We start tomorrow with “official” homeschooling.  I thought it would be fun to let grandparents, et alia, follow along, so there is a new page (you should see it at the top under the title) devoted entirely to Lucy’s little projects, my lesson plans, the books were’re reading, and the like.

Before you get too excited about it though, remember that Lucy is only two.  So “homeschooling” at this point is going to focus on a letter a week (with themed books, crafts, snacks, etc.), a saint or two a week, and lots of playing and being two.  But I’m hoping that getting an early start on the structure (!) of organized (!) home learning will pay off when we get to quadratic equations and the like in a couple of years (kidding, only Craig thinks that will really happen).

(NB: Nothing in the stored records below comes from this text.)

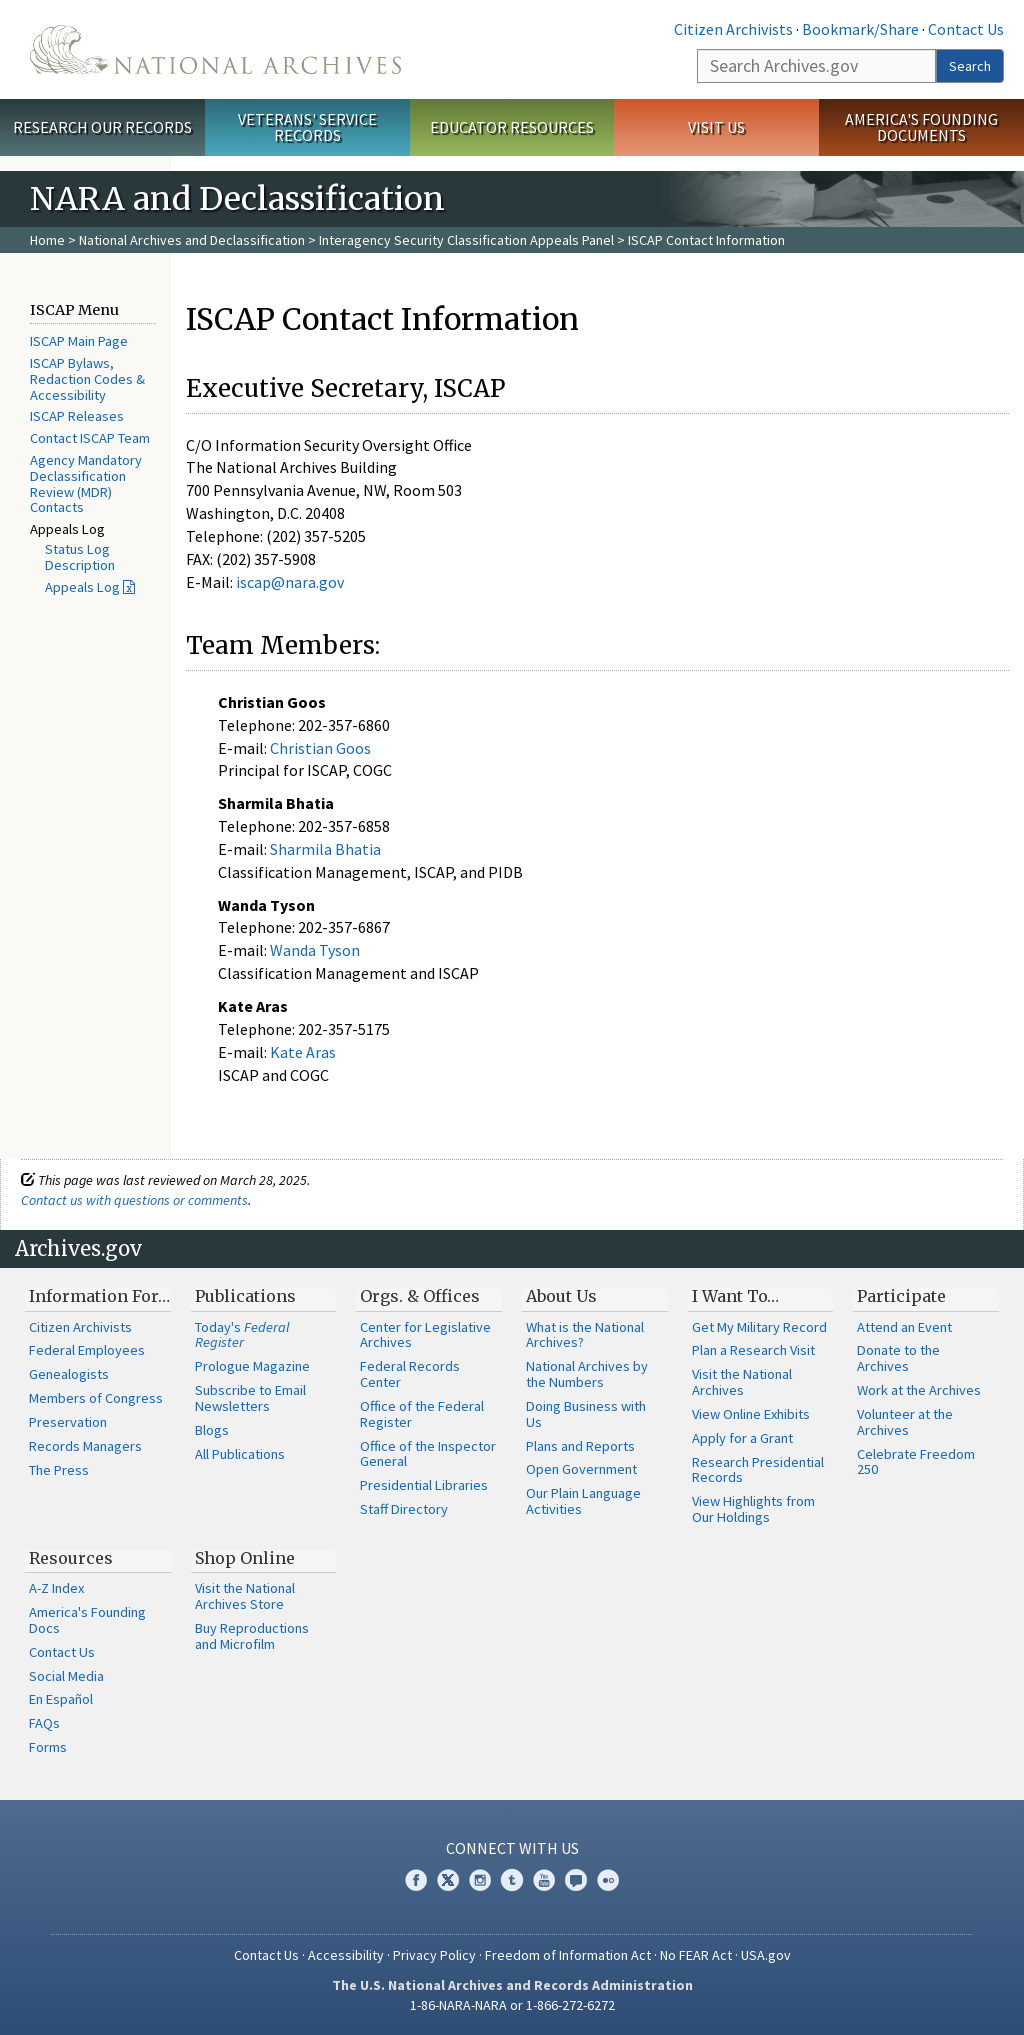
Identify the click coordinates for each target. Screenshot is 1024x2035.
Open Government (581, 1469)
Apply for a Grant (742, 1438)
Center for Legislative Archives (425, 1335)
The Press (59, 1470)
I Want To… (735, 1296)
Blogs (212, 1430)
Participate (901, 1296)
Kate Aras (303, 1052)
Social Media (66, 1676)
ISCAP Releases (77, 416)
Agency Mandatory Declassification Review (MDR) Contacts (86, 483)
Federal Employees (87, 1350)
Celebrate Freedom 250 (916, 1462)
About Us (561, 1296)
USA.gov (766, 1955)
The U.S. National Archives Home (215, 49)
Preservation (68, 1422)
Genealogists (69, 1374)
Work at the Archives (919, 1390)
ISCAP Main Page (79, 341)
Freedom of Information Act (568, 1955)
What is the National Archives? (585, 1335)
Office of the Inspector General (428, 1454)
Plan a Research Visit (753, 1350)
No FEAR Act (696, 1955)
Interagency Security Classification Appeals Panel (466, 240)
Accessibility (346, 1955)
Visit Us (716, 127)
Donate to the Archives (898, 1358)
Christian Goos (320, 748)
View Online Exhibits (751, 1414)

A Spiritual Goal for Women

Elizabeth Foss uses this quote from Edith Stein in her book:

“The soul of a woman must therefore be expansive and open to all human beings; it must be quiet so that no small weak flame will be extinguished by stormy winds; warm so as not to benumb fragile buds; clear, so that no vermin will settle in dark corners and recesses; self contained, so that no invasions from without can impede the inner life; empty of itself, in order that extraeneous life may have room in it; finally, mistress of itself and also of its body, so that the entire person is readily at the disposal of every call.”

This week’s news

We are experimenting to see how long we can survive without air conditioning. I’m shooting for Memorial Day. (We will get a respite on Mother’s Day, since Craig’s parents are coming over and I’m not going to impose this penance on anyone else!) We didn’t use it last month, and our electric bill was less than 1/3 of what it had been. We’ve been spending lots of time outside (in the shade mostly!) and leaving the house open for the breeze. It’s not terrible, just a little uncomfortable, and I have a new appreciation for those little breaths of cool air!